Sunny's Surplus (formerly known as Sunny's Great Outdoors and Sunny's: The Affordable Outdoor Store) was, at its peak, a chain of 29 surplus stores in Maryland, Virginia, and Delaware. The chain was founded in 1948 by Sidney Weinman to sell World War II surplus. The name Sunny's is from the first store Manager. The first store was located at East Baltimore and Frederick Streets in Baltimore, Maryland. It later added camping gear and in 1990 renamed itself Sunny's The Affordable Outdoor Store.

In 2000, Sunny's filed for Chapter 11 protection in U.S. Bankruptcy Court and emerged 13 months later.

In early January 2007, Sunny's began liquidation sales as it prepared to close down all of its locations after the Elkridge-based company filed for Chapter 11 bankruptcy for the second time in a decade.

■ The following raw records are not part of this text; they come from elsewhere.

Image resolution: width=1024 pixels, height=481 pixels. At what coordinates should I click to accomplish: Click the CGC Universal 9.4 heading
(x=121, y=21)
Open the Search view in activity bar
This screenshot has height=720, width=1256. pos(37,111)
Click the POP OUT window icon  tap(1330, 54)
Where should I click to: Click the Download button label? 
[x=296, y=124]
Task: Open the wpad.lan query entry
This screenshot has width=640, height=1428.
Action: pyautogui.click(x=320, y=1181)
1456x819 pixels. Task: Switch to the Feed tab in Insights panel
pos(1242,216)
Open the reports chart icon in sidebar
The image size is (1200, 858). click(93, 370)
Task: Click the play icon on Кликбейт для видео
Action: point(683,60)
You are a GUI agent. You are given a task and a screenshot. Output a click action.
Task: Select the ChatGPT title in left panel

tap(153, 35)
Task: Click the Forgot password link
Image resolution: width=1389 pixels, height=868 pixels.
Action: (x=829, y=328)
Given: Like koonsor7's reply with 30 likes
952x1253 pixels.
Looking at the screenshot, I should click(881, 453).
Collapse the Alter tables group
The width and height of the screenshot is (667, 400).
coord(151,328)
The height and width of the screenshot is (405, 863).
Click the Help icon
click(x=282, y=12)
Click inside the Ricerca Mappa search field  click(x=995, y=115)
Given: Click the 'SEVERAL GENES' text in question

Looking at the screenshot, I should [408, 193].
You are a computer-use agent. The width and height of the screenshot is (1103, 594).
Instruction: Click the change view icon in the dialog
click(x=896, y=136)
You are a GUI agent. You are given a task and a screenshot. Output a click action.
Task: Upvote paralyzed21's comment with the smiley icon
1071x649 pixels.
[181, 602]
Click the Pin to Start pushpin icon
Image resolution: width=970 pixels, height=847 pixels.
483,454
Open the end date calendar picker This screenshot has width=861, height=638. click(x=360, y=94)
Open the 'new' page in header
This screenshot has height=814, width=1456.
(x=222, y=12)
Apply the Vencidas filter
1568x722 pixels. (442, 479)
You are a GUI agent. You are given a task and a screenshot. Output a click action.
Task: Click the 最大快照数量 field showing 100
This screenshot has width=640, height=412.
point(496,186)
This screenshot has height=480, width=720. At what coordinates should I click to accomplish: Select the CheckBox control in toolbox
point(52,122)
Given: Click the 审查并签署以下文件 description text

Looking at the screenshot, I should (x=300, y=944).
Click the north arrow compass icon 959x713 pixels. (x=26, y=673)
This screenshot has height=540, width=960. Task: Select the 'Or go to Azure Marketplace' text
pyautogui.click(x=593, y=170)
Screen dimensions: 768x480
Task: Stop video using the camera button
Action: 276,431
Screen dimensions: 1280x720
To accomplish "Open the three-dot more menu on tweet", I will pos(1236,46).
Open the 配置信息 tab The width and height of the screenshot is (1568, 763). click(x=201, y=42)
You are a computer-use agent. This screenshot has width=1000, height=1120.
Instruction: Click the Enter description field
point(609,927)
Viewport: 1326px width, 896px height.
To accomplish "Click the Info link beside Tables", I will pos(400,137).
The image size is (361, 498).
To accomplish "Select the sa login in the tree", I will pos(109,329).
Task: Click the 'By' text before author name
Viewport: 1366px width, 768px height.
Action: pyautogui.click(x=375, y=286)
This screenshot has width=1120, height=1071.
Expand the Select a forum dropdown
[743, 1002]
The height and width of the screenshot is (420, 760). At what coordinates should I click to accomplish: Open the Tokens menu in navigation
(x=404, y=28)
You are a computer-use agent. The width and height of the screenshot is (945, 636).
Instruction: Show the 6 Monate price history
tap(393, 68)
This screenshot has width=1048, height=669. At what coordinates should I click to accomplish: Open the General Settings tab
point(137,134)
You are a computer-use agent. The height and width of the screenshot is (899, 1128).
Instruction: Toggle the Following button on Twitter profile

March 16, 2007, marked the final day in which the company's remaining stores (a handful of stores up until this point had closed) were open for business.

In late October and early November 2007, Sunny's reopened its doors with three Maryland stores, in Annapolis, Westminster, and Frederick. These stores were again closed in late March 2008.

Sunny's was a Baltimore landmark and has appeared in Barry Levinson's movie Liberty Heights and show Homicide: Life on the Street. The chain's "dog in the gas mask" commercial was awarded a Clio. At the end of March 2008, Sunny's Surplus closed its remaining physical stores.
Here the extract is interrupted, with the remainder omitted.